Exercise brief =
Below is a listing; repeat exactly the lines from the one containing "Instruction: Expand the src/main/java folder" to the one containing "Task: Click the Windows taskbar search box", both included.

:::

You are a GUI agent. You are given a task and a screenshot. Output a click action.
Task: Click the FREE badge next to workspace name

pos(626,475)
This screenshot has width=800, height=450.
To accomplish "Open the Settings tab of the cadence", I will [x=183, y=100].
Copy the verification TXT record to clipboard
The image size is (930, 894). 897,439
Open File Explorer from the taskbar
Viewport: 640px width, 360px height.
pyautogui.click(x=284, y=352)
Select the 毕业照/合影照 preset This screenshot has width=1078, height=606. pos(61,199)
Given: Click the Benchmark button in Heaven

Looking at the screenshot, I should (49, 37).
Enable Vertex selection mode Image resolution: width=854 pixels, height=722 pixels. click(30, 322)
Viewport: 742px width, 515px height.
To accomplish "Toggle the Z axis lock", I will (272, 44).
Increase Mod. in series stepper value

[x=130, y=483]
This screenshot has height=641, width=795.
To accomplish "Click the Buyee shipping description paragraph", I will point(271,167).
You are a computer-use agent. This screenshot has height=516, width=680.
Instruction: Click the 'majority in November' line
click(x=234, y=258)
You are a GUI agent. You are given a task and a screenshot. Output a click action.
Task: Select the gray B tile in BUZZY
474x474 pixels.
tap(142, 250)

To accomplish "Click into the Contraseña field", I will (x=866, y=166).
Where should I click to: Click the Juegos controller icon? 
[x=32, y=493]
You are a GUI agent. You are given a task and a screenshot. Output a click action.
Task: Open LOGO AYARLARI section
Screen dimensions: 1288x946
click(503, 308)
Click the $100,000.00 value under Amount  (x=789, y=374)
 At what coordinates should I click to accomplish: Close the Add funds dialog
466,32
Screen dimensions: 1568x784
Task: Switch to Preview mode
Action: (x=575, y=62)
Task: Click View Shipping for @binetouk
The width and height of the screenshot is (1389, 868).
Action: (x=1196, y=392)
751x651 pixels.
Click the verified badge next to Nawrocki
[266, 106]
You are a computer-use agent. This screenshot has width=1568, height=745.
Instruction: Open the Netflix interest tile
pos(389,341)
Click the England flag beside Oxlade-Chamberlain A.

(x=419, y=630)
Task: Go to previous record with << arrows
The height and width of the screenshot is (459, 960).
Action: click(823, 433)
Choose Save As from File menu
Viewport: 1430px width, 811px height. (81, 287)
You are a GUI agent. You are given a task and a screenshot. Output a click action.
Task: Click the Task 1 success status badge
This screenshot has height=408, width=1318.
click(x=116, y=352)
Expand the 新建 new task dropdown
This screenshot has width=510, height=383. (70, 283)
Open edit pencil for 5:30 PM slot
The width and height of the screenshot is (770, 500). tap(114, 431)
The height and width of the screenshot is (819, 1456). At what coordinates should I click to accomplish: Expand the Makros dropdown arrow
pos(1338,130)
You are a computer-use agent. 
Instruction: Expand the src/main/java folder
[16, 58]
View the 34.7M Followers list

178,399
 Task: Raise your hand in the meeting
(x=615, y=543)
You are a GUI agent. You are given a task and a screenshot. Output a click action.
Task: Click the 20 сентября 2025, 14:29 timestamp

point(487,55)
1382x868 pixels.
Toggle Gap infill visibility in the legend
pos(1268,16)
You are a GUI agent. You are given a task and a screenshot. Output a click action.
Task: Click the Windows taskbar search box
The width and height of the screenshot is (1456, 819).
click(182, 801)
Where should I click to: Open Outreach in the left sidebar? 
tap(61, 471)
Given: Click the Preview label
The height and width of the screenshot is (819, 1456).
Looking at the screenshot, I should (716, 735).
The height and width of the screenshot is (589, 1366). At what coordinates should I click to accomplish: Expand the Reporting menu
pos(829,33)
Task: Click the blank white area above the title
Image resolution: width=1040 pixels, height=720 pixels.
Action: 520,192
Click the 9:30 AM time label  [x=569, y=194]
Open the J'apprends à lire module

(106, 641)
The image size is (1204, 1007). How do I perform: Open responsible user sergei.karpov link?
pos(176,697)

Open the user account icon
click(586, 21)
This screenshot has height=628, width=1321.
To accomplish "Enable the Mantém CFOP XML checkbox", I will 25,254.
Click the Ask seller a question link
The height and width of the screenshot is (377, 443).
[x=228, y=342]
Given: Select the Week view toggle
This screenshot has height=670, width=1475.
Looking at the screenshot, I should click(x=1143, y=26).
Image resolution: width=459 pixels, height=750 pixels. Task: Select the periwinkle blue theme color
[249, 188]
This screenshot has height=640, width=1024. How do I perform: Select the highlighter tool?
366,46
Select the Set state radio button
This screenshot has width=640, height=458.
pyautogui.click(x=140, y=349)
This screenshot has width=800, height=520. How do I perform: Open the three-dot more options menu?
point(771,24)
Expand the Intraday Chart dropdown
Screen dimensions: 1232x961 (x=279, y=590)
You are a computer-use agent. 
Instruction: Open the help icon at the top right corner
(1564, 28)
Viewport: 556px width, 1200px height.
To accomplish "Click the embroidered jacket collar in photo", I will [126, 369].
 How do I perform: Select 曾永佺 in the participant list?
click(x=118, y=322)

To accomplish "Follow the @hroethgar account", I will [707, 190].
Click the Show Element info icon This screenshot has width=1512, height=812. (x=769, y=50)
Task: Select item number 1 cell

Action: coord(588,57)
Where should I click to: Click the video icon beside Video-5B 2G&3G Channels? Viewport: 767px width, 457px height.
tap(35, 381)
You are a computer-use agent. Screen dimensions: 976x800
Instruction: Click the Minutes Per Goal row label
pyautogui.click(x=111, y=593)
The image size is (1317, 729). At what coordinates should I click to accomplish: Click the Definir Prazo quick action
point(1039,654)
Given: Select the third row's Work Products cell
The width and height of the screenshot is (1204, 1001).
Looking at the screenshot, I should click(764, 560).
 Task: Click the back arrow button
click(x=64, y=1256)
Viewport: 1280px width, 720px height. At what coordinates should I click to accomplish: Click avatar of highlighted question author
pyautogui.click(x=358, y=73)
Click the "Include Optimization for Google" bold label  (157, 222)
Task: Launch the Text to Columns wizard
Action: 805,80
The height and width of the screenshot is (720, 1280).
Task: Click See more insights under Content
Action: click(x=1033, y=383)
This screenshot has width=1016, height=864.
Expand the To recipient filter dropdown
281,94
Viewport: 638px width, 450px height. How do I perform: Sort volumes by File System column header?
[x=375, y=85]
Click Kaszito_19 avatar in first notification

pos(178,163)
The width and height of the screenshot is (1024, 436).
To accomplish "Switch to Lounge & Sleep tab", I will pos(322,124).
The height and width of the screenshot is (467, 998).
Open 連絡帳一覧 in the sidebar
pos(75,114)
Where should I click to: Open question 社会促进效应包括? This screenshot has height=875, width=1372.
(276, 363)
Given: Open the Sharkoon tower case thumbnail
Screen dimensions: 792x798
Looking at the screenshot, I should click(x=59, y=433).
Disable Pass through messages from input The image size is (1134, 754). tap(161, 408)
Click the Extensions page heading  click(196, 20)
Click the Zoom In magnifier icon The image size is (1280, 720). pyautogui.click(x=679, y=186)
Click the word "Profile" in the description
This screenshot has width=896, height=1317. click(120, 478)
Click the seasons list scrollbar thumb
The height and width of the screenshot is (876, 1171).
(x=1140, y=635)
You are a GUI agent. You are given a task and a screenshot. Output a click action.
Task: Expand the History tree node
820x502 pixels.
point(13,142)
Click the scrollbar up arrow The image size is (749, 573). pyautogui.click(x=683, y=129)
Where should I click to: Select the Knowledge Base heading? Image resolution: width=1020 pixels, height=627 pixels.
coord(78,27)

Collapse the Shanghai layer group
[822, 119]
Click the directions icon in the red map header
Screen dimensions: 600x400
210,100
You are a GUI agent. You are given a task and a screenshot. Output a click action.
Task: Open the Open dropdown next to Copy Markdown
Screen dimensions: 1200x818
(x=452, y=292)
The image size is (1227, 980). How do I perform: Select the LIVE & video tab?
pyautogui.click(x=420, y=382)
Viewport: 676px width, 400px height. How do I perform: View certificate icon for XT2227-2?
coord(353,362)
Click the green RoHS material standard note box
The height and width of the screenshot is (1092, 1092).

:::

Task result =
Instruction: Expand the src/main/java folder
[16, 58]
View the 34.7M Followers list

178,399
 Task: Raise your hand in the meeting
(x=615, y=543)
You are a GUI agent. You are given a task and a screenshot. Output a click action.
Task: Click the 20 сентября 2025, 14:29 timestamp

point(487,55)
1382x868 pixels.
Toggle Gap infill visibility in the legend
pos(1268,16)
You are a GUI agent. You are given a task and a screenshot. Output a click action.
Task: Click the Windows taskbar search box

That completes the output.